ML from Intellegens to revolutionise steel industry
Leveraging ML, MPI will focus on optimising the design of EAFs, enhancing scrap steel recycling, as well as advancing the development of essential materials produced by the foundation industries – including concrete and plastic.
The collaboration will enable MPI, which operates an EAF plant in its Green Steel Centre on Teesside, to utilise Intellegens’ advanced Alchemite™ machine learning suite, a tool that supports the design and development of processes, materials, chemicals, and formulations.
This enables R & D teams to reduce repetitive, costly, and time-consuming experiments and process developments, typically cutting workloads by 50-80 per cent.
It has already been successfully applied across multiple industries, from alloy development, to chemical formulations, to drug pharmacokinetics.
The UK’s steel industry has already made a pivotal turn towards lower carbon production methods – with British Steel having been granted permission to build two EAFs, which use electric currents to melt scrap steel, at its Teesside and Scunthorpe plants and Tata Steel announcing plans to build an Electric Arc Furnace at its Port Talbot plant in South Wales.
The latest project is part of the UK Research and Innovation-funded EconoMISER programme, the first initiative of the Foundation Industry Sustainability Consortium (FISC) – allowing MPI to significantly expand its research capabilities and enhance the support it offers to industry and other stakeholders to accelerate the foundation industries’ progress toward sustainability and net-zero targets.
Dr Gareth Conduit, CTO at Intellegens, said: “The programme with MPI offers a great opportunity at a time of transition for the UK steelmaking industry to Electric Arc Furnaces. We are excited to see how Alchemite™ machine learning can drive steelmaking to a green future.”
Terry Walsh, CEO of MPI, added: “Our collaboration with Intellegens is a crucial step in supporting the UK’s steel industry to transition to a more sustainable future. Applying machine learning to EAF technology will allow us to create new efficiencies and it accelerates our ability to innovate.”

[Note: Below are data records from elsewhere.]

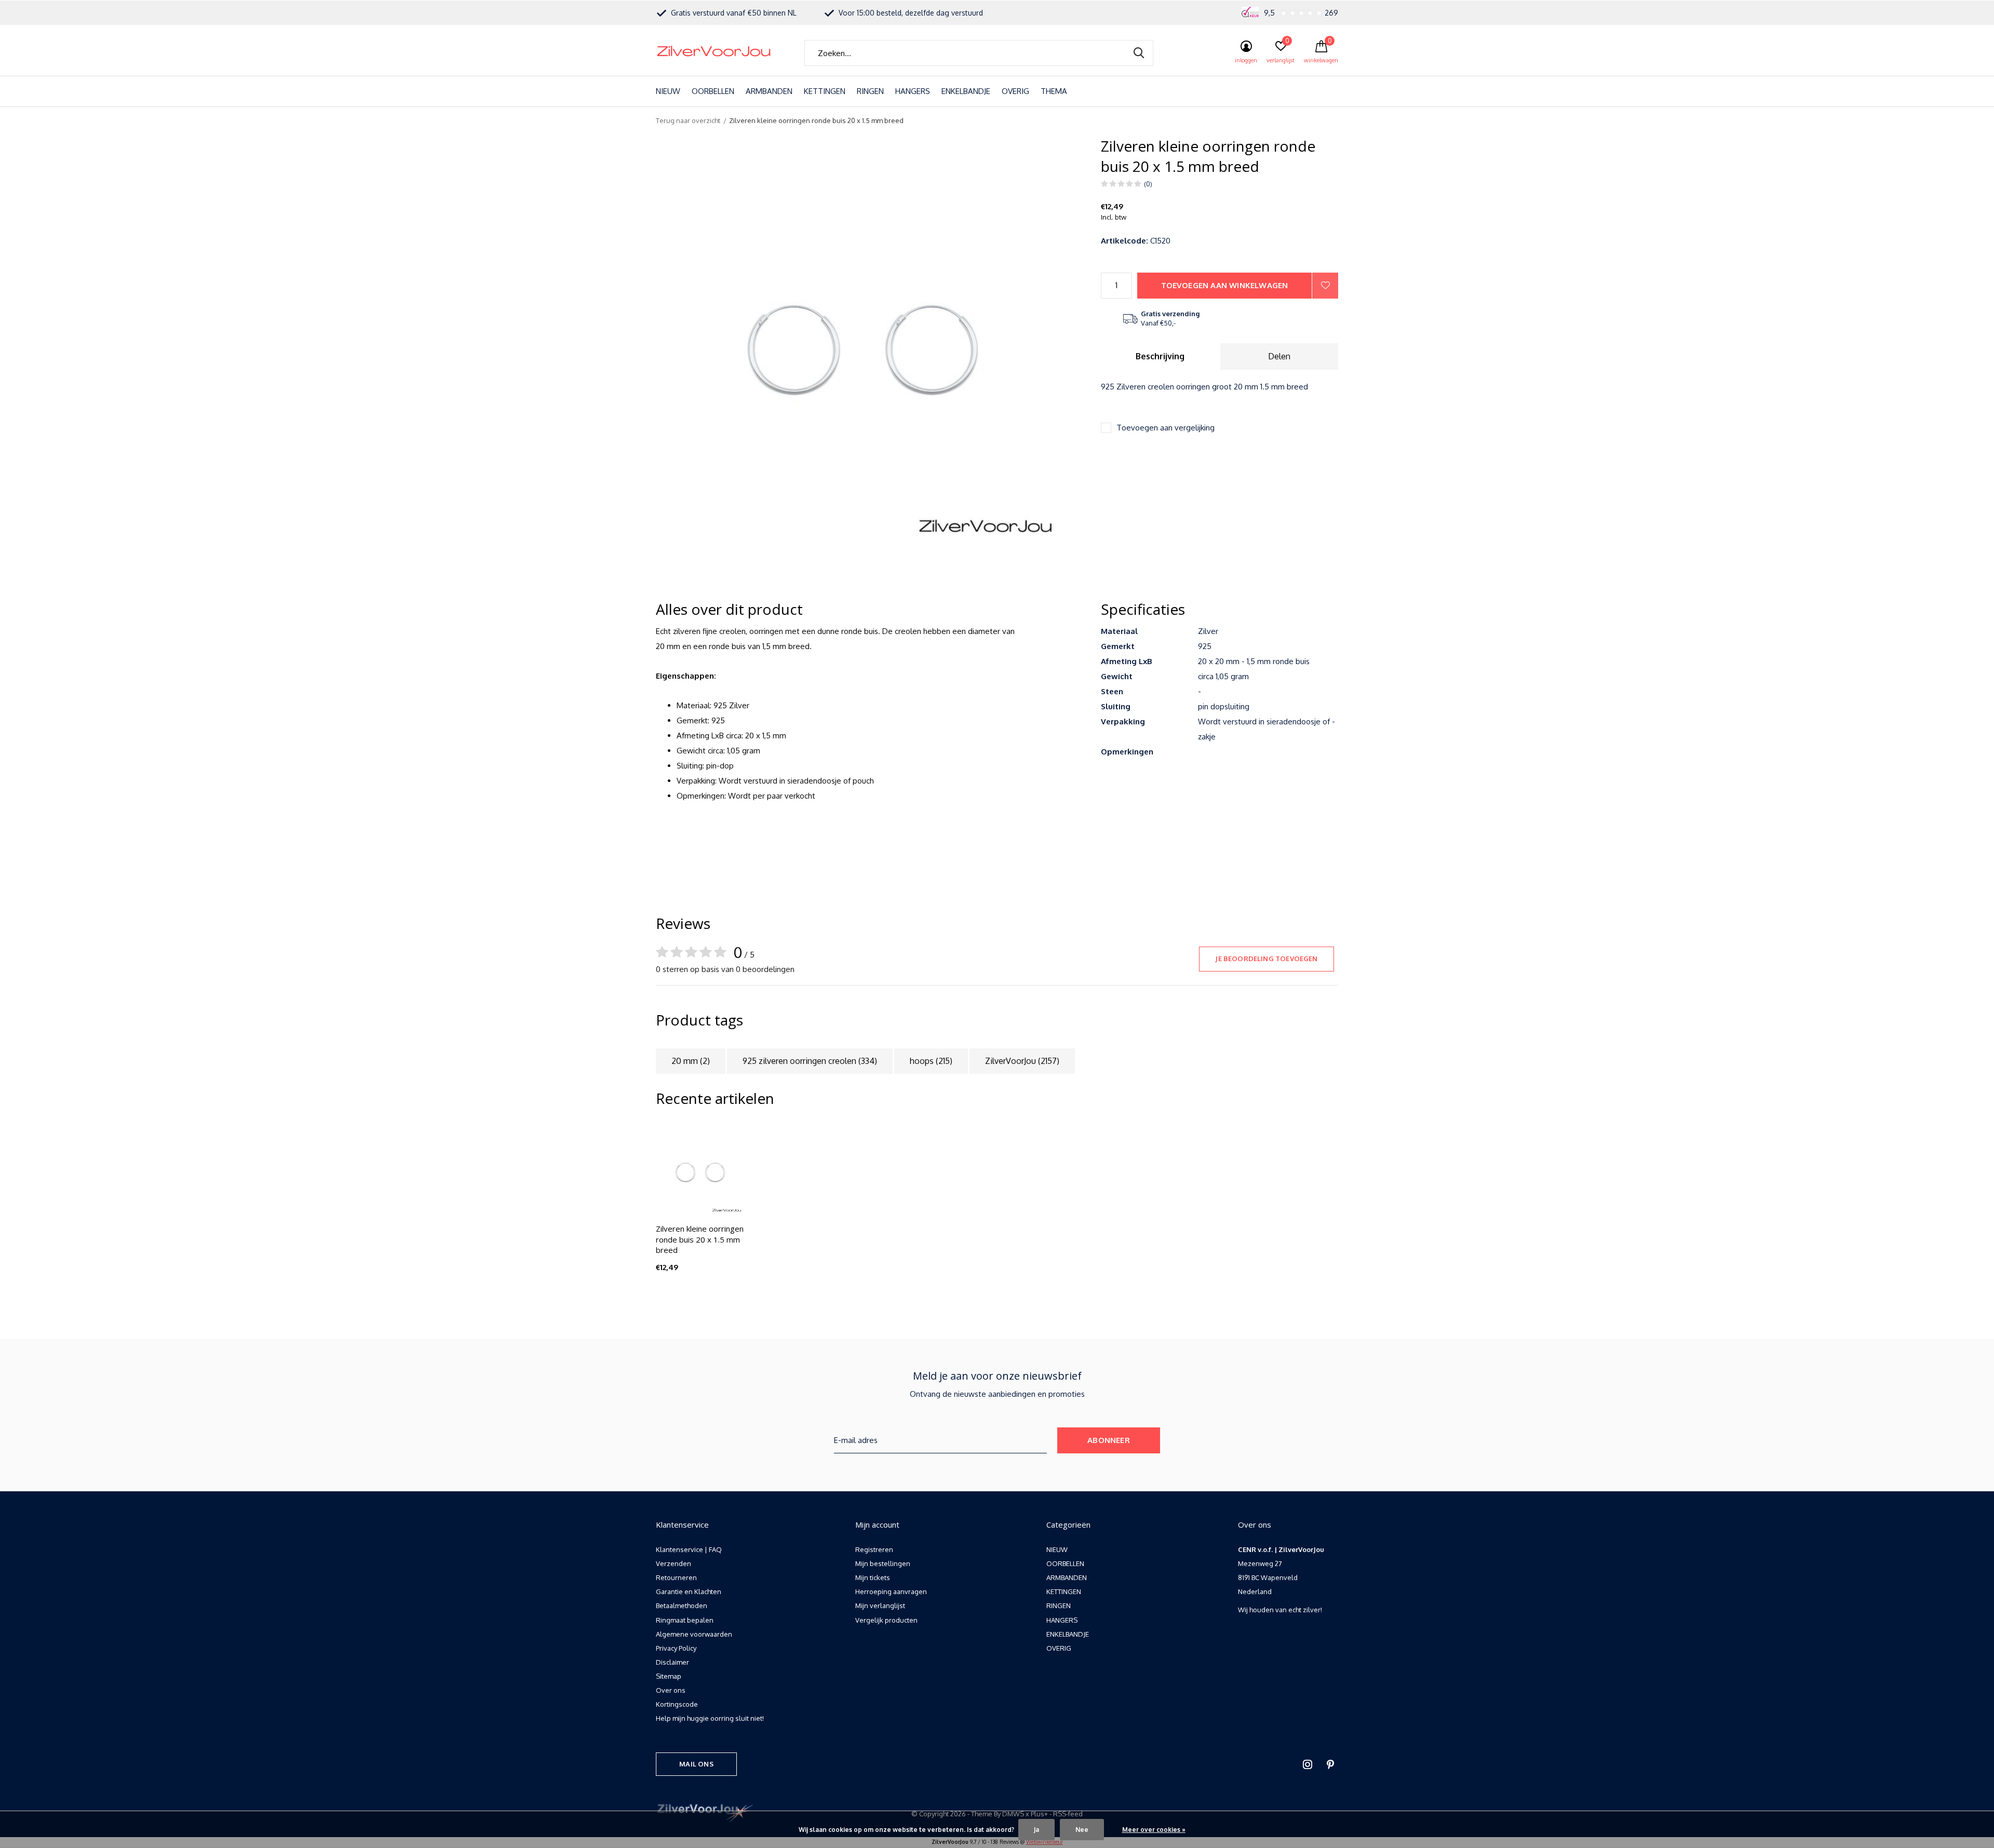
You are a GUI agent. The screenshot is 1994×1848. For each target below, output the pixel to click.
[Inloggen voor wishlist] (1325, 286)
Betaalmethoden (681, 1605)
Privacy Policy (676, 1648)
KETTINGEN (824, 91)
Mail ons (696, 1764)
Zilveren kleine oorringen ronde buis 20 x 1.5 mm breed (700, 1239)
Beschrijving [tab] (1160, 356)
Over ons (670, 1690)
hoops (931, 1061)
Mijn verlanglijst (880, 1605)
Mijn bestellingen (882, 1563)
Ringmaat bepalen (684, 1620)
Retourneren (676, 1577)
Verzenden (673, 1563)
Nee (1081, 1829)
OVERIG (1015, 91)
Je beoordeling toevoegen (1266, 958)
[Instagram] (1307, 1764)
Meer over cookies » (1153, 1829)
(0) (1148, 184)
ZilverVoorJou (1022, 1061)
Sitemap (668, 1676)
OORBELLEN (713, 91)
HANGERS (912, 91)
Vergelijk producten (886, 1620)
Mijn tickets (872, 1577)
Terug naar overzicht (688, 120)
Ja (1036, 1829)
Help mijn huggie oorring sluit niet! (710, 1718)
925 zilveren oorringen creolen (810, 1061)
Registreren (874, 1549)
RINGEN (870, 91)
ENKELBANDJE (965, 91)
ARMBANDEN (769, 91)
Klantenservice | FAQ (689, 1549)
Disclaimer (672, 1662)
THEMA (1054, 91)
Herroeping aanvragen (891, 1591)
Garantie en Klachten (688, 1591)
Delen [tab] (1279, 356)
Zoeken (1138, 53)
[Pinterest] (1330, 1764)
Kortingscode (677, 1704)
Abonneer (1108, 1440)
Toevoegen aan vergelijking (1165, 428)
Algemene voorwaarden (694, 1634)
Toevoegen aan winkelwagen (1224, 285)
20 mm (690, 1061)
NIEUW (668, 91)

Nick Parry, MPI’s Group Leader for Industrial Digitalisation, says: “We have accumulated decades of process knowledge and data, but to meet necessary innovation timelines, achieve cost savings and reducing carbon emissions, research must be conducted at a significantly faster pace to maximise the benefits to society.
“Such innovations are crucial as the steel industry shifts towards using more scrap feedstocks as demand increases for new, high-performance steel products.”
MPI works with: steel, metals and alloys, chemical processes, aerospace and defence, energy, mining and quarrying, construction, rail, transport, and infrastructure, offshore, subsea and nuclear.